The Dollar/Yen is trading slightly higher on Thursday after recovering from earlier weakness. The Forex pair is trading inside yesterday’s range which indicates investor indecision and impending volatility. It also means there hasn’t been a follow-through to the upside following Wednesday’s 0.23% gain.
At 0507 GMT, the USD/JPY is trading 110.301, up 0.029 or +0.03%.
Trader indecision can be expected because yesterday’s strong rally was confusing to those that follow the traditional indicators – Treasury yields and demand for risk.
With yields tumbling on Wednesday and U.S. stocks finishing lower after giving back solid gains across the board, one would have thought the USD/JPY would’ve traded lower. Instead the Forex pair rallied.
I’m going to chalk up the rally to technical factors since going into the session, the Dollar/Yen was coming off of a potentially bullish closing price reversal bottom formed the day before.
At the end of the session, bruised and battered investors chalked up the price action to lingering global trade tensions which prompted traders to ditch most high-yielding currencies and a renewed focus on expectations the Federal Reserve will continue to raise interest rates.
To recap Wednesday’s events, trade war concerns eased following the announcement that the Trump administration would take a softer stance toward Chinese investment than previously reported. This news first drove U.S. equity market higher then lower into the close. Additionally, U.S. Treasury yields drifted lower.
In economic news, the Commerce Department said Core Durable Goods Orders fell 0.3% versus a 0.5% estimate. The previous month was revised higher to 1.9%. Durable Goods Orders fell 0.6%, less than the expected -0.9%.
The Commerce Department also reported that the goods trade deficit declined 3.7 percent to $64.8 billion in May as an increase in exports outpaced a rise in imports. The government department also said wholesale inventories increased 0.5 percent in May and stocks at retailers gained 0.4 percent.
On Thursday, concerns over the deteriorating trade relationship between the U.S. and its trading partners in China and the European Union will continue to be the biggest influence on the price action. Traders should also continue to monitor the direction of U.S. Treasury yields and investor appetite for risk.

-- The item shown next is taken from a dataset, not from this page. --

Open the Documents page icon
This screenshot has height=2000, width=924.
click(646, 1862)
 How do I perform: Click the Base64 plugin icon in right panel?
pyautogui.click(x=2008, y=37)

It’s also a major news day in the U.S. with the release of Final GDP figures, Weekly Unemployment Claims and a speech from FOMC Member Raphael Bostic.
The Final GDP report is expected to show 2.2% growth, unchanged from the preliminary report. Weekly Unemployment Claims are expected to come in at 220K. Bostic could move the dollar if he speaks about the impact of a trade war on economic growth and monetary policy. Earlier in the week, he said a trade war could hurt the economy and if it did, the Fed may have to cut an interest rate hike from its forecast.